The Research Basis for the
Hooked on Phonics® Learn to Read
The Hooked on Phonics® Learn to Read program uses systematic instruction and multisensory materials to help children learn to read. The instructional approach and techniques are based on current research about how children learn to read, and the levels build systematically from letters and sounds, then to words and sentences, and ultimately to reading fluency.

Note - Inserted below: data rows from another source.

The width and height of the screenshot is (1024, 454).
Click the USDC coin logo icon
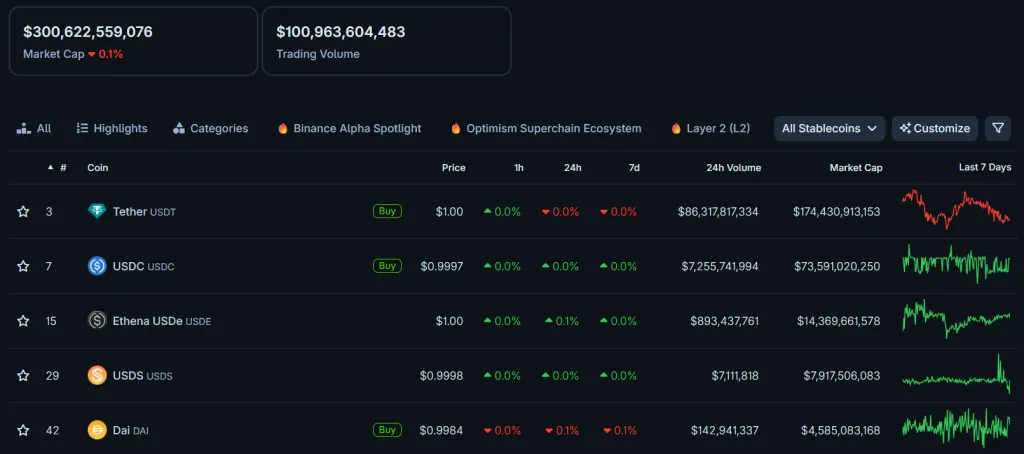point(97,266)
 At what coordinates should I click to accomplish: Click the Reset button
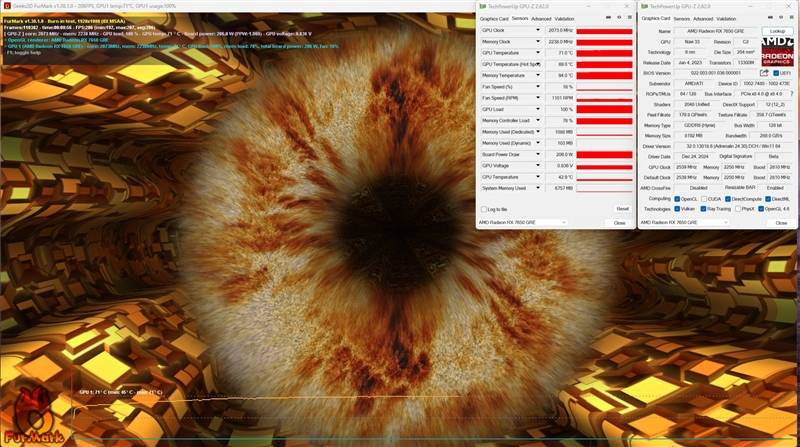coord(622,209)
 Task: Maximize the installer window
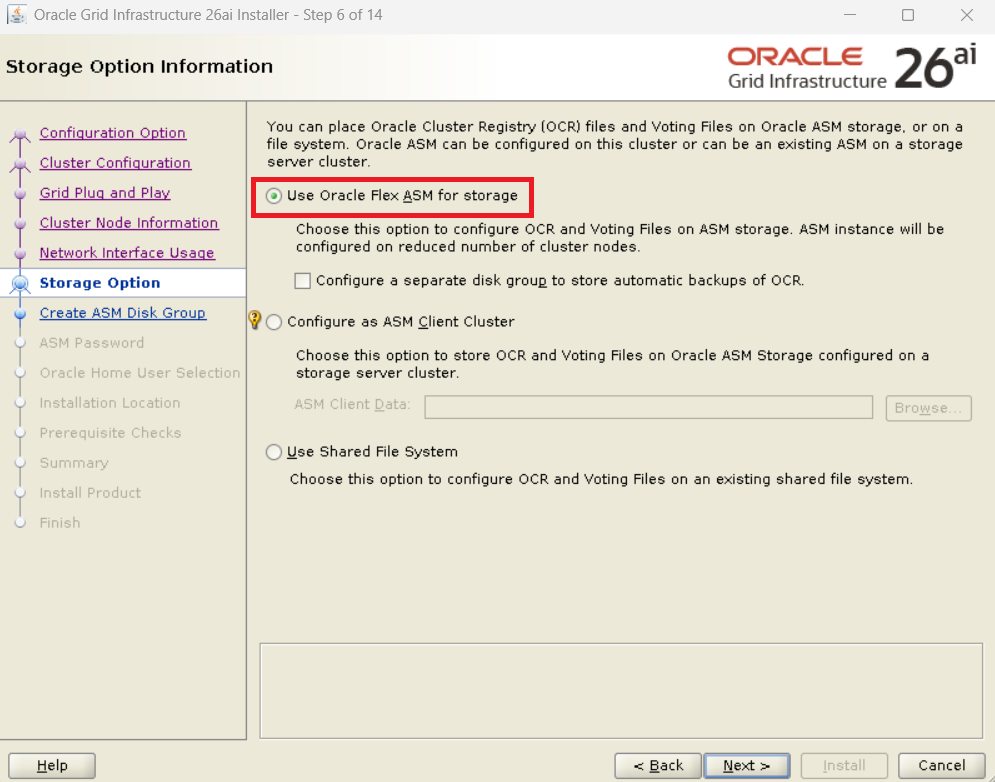908,15
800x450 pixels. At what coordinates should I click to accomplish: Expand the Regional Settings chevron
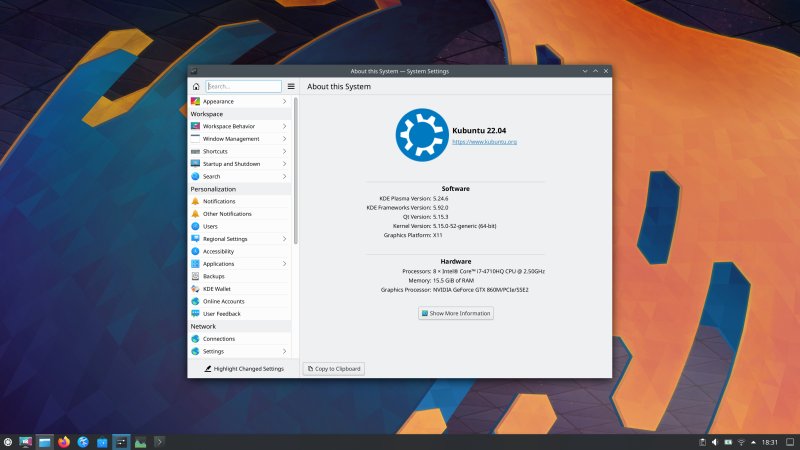(x=284, y=239)
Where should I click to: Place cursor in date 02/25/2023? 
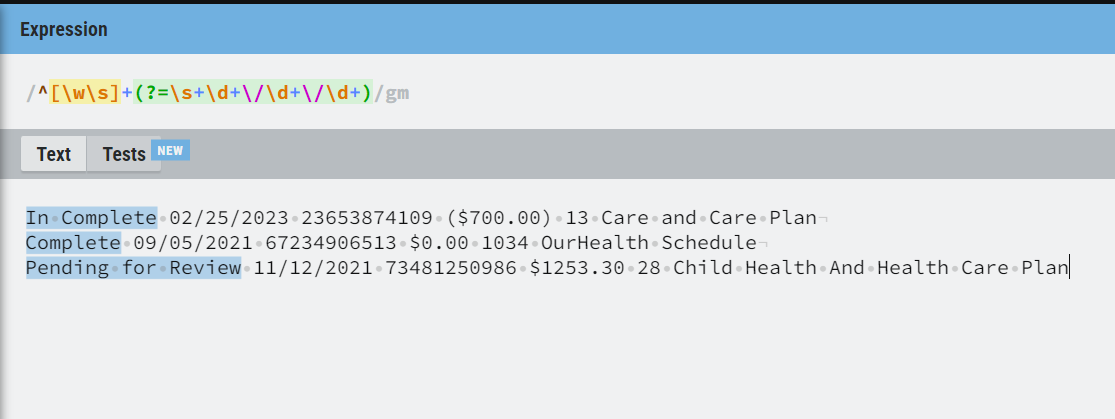tap(229, 218)
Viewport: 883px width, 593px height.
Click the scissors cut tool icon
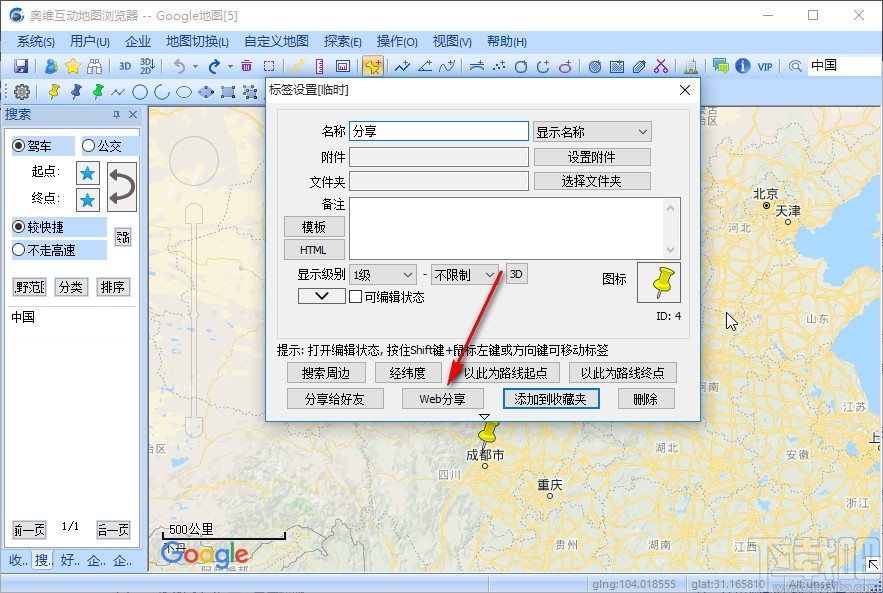(x=660, y=67)
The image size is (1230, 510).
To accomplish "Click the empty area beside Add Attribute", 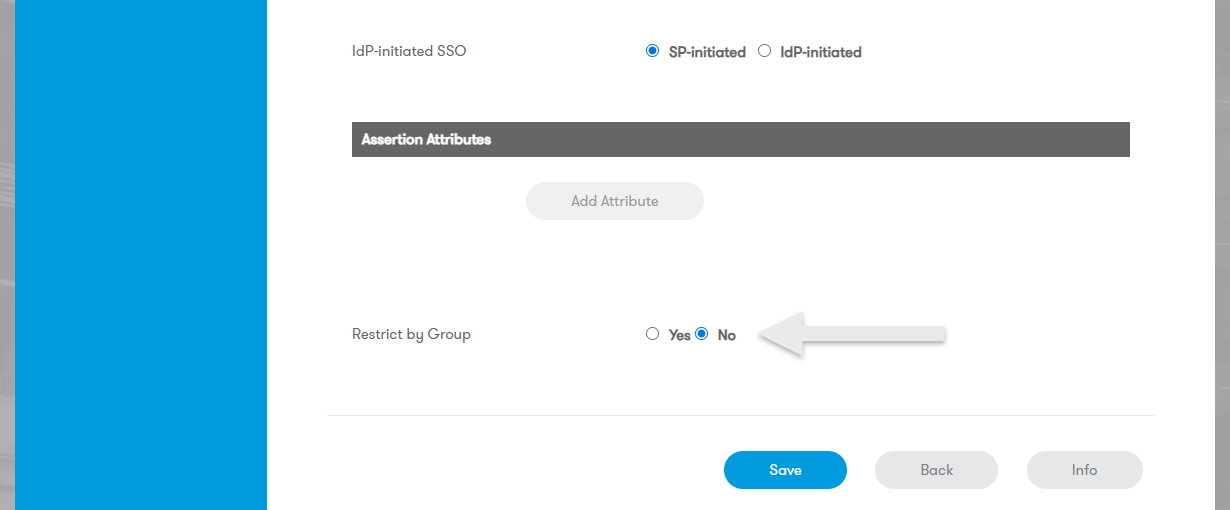I will (x=900, y=201).
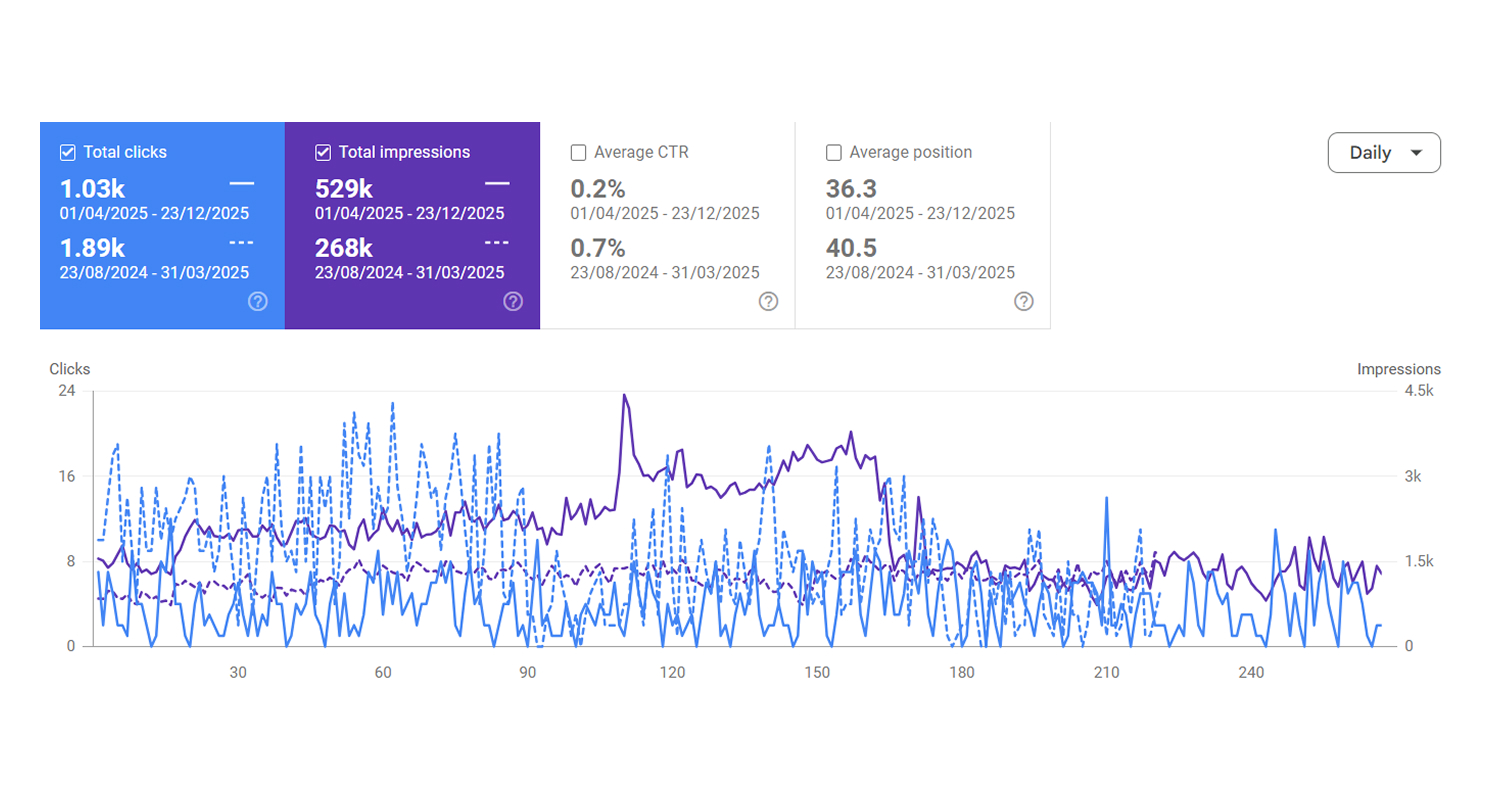Click dashed line legend icon in Total clicks

[x=242, y=243]
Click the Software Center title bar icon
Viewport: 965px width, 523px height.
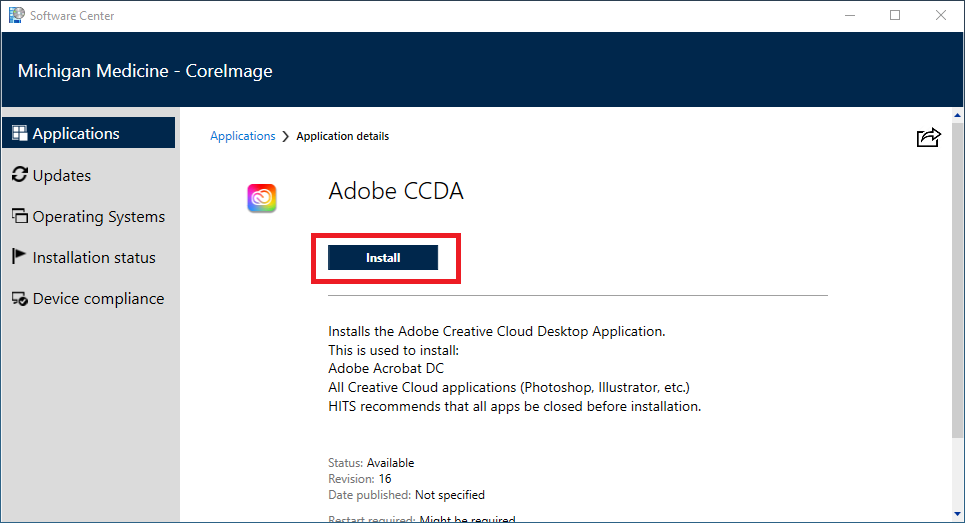click(16, 15)
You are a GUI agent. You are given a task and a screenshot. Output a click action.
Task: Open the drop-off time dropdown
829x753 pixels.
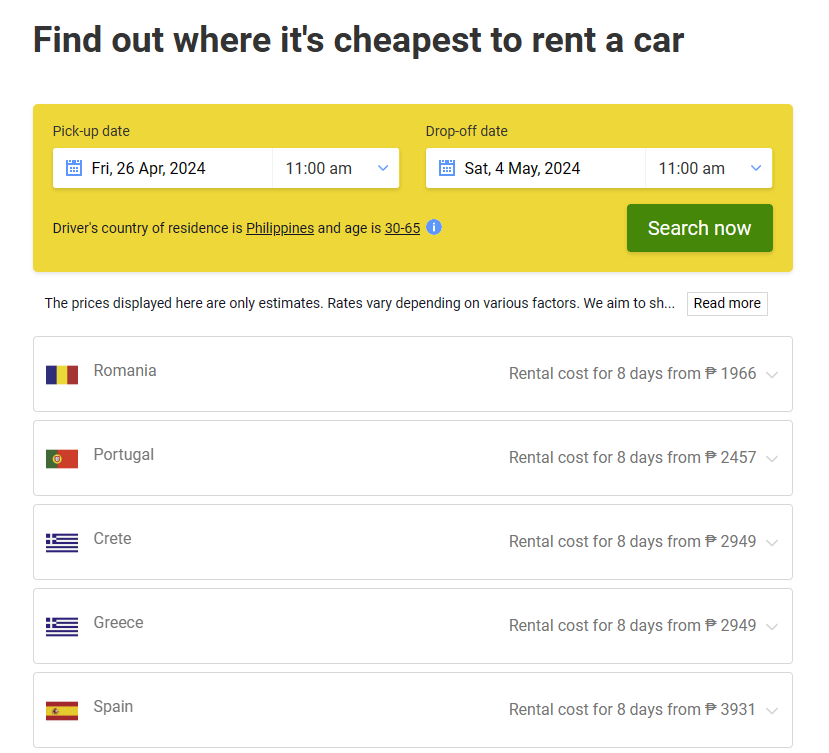[x=709, y=168]
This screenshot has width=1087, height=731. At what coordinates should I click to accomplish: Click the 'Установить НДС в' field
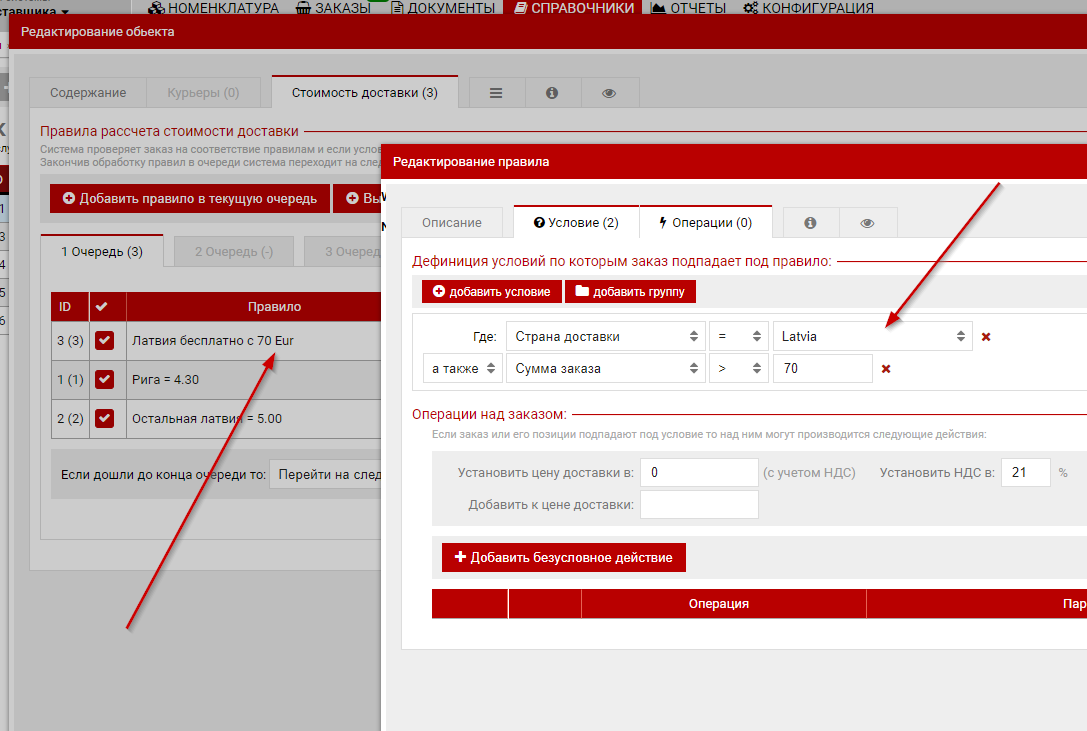click(1025, 472)
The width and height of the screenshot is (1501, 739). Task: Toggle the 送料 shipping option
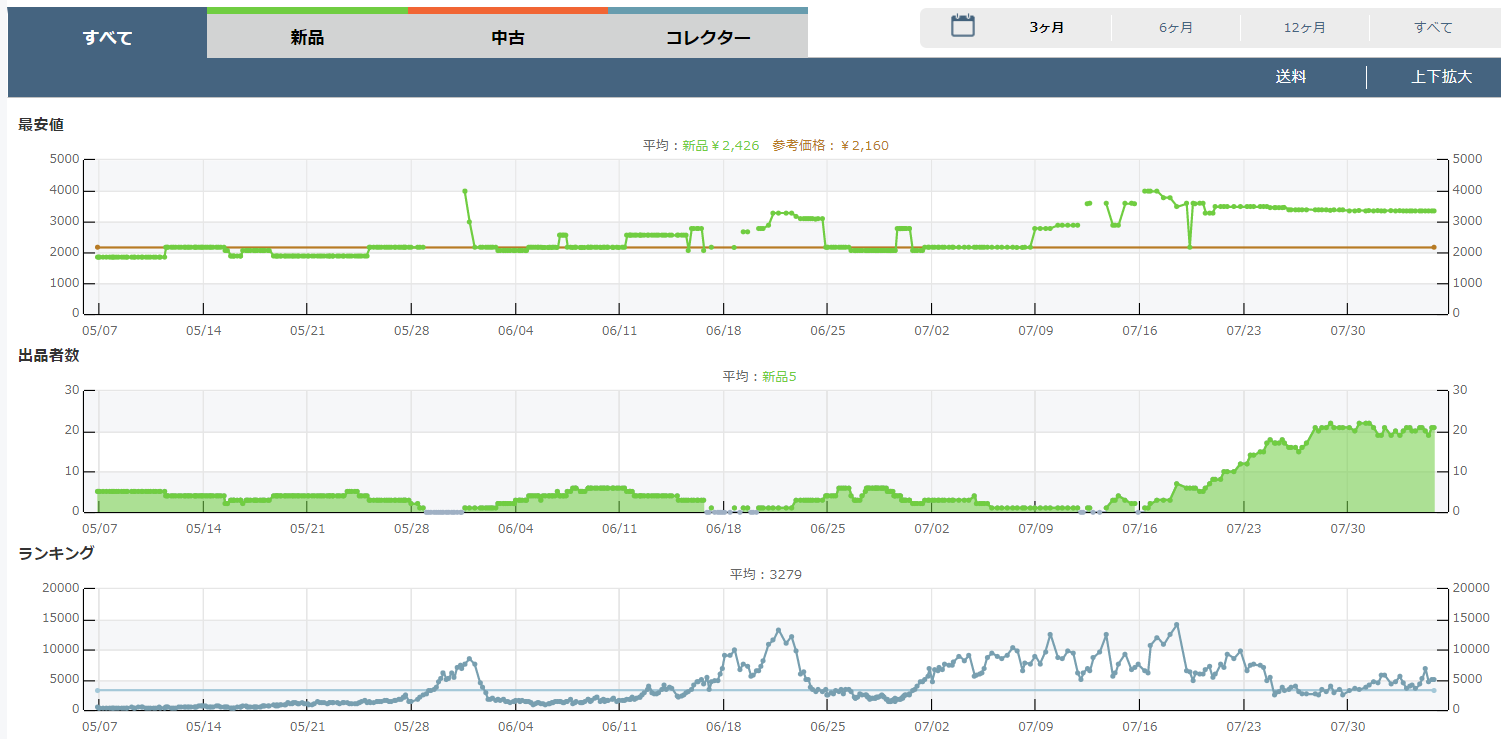[1290, 77]

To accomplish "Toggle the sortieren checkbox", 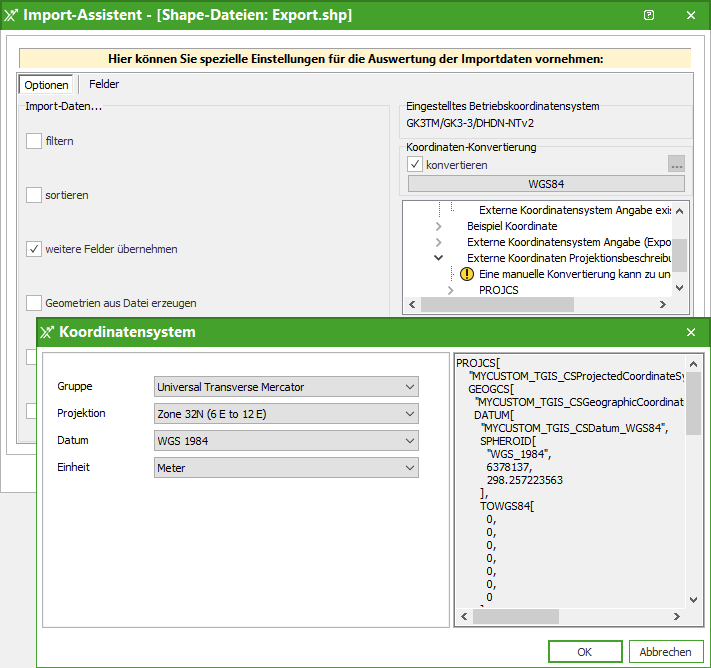I will 34,195.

The Hooked on Phonics Learn to Read Pre-K levels comprise the first two levels of a research-based, eight-level program. The Pre-K levels are designed to help build phonemic awareness and teach beginning reading skills. They were developed in response to the increasingly documented principle that children who have a basic understanding of letters and letter sounds before kindergarten become more successful readers. They are designed to help parents work collaboratively with their preschool-aged children to prepare them to learn to read. Using the learn-practice-play approach common to all Hooked on Phonics programs, Hooked on Phonics Learn to Read Pre-K levels help children build phonemic awareness, learn letter recognition, and understand the association of letters with their letter sounds.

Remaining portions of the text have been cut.